2) Affirmation in Opposition of Roberto Barbosa, AAG, dated November 9, 2007,
and attached Exhibits A through C.
3) Motion to Compel filed on November 13, 2007; Affidavit of Willie Spirles
sworn to on November 8, 2007.
4) Affirmation in Opposition of Roberto Barbosa, AAG, dated December 5, 2007,
and attached Exhibits A through C.
5) Affidavit in Reply of Willie Spirles sworn to on December 18, 2007, and
6) Motion for Summary Judgment filed on November 16, 2007; Affidavit of Willie
Spirles sworn to on November 13, 2007, and attached exhibits.
7) Affirmation in Opposition of Roberto Barbosa, AAG, dated December 7, 2007,
and attached Exhibits A and B.
8) Affidavit in Response of Willie Spirles sworn to on December 18,
Filed papers: Claim filed on July 18, 2007; Verified Answer filed on August 24,
2007; Amended Claim filed on September 5, 2007; Verified Answer to Amended Claim
filed on October 25, 2007.
. Claimant’s previous motions
pertaining to this claim - for permission to file an amended claim (Motion No.
M-73935) and to compel disclosure (Motion No. M-74041) - were denied (Spirles
v State of New York,
Ct Cl, Dec. 11, 2007, Schaewe, J., Claim No. 113971,
Motion Nos. M-73935, M-74041 [2007-044-596]).
. In the alternative, claimant essentially
seeks an interlocutory judgment of liability based upon defendant’s
failure to respond. In light of the Court's denial of claimant's motion, this
request for relief need not be addressed.

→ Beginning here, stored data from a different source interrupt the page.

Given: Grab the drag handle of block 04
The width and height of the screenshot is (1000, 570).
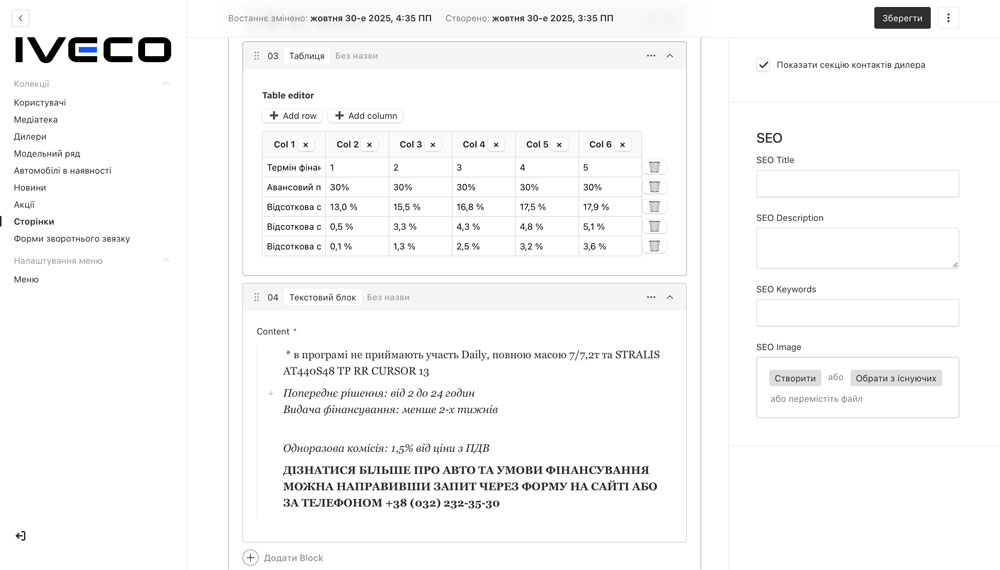Looking at the screenshot, I should tap(257, 297).
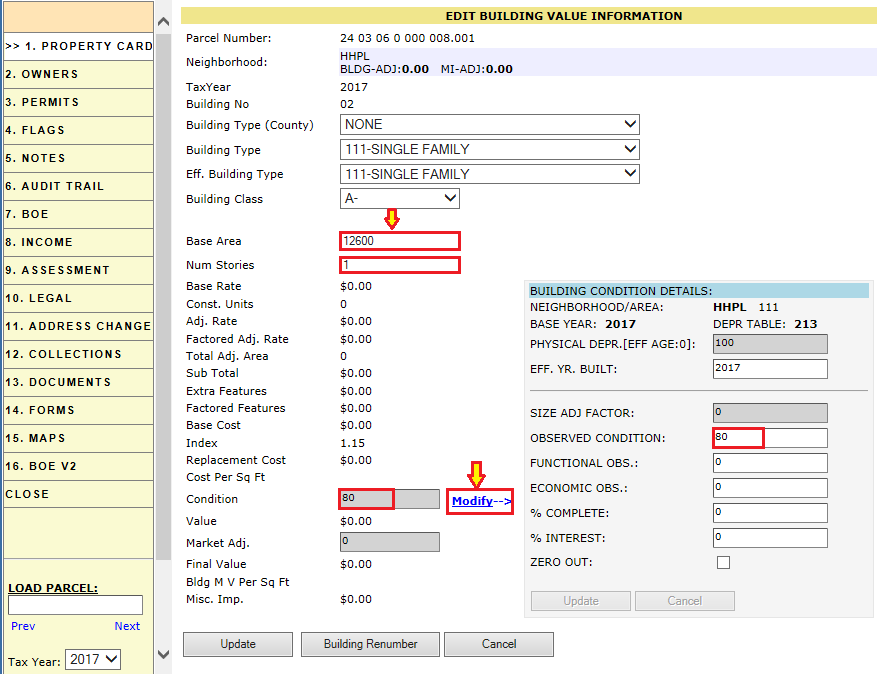Tick the Zero Out checkbox
The image size is (877, 674).
(x=723, y=563)
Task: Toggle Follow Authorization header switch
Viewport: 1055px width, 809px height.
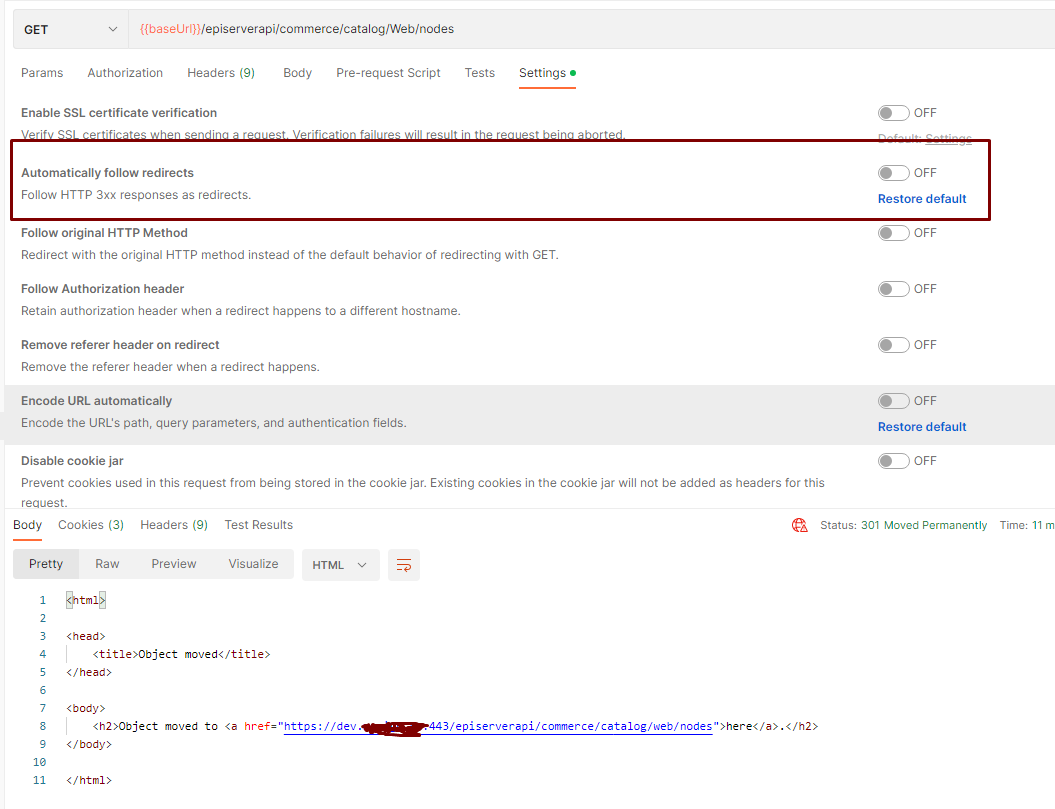Action: (x=893, y=289)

. The court will refer to the later I-64 as
the Upstate I-64.
. This I-64 form reflects the contents of
four bags of claimant’s personal property, and shall be referred to as the
First Elmira I-64. Claimant’s property was apparently thereafter
condensed into two bags and another I-64 form was issued (the Second Elmira
Motion No. M-74236, infra
. Once defendant provides a legible copy,
claimant’s demand for the “I-64 ‘pack up’ ” will
be fully satisfied.
. Although claimant has entitled the document
“Admit or Denide [sic] Pursuant to [CPLR] 3123,” it is essentially a
notice to admit and will be referred to as such herein.
. Based upon the Upstate I-64, it appears
that Mr. Gorrisor is actually S. Gorrison, a correction officer who packed and
inventoried claimant’s personal property when he was transferred from
Upstate to Elmira.
. This item was actually listed on the
Upstate I-64 as baseball shoes with rubber cleats.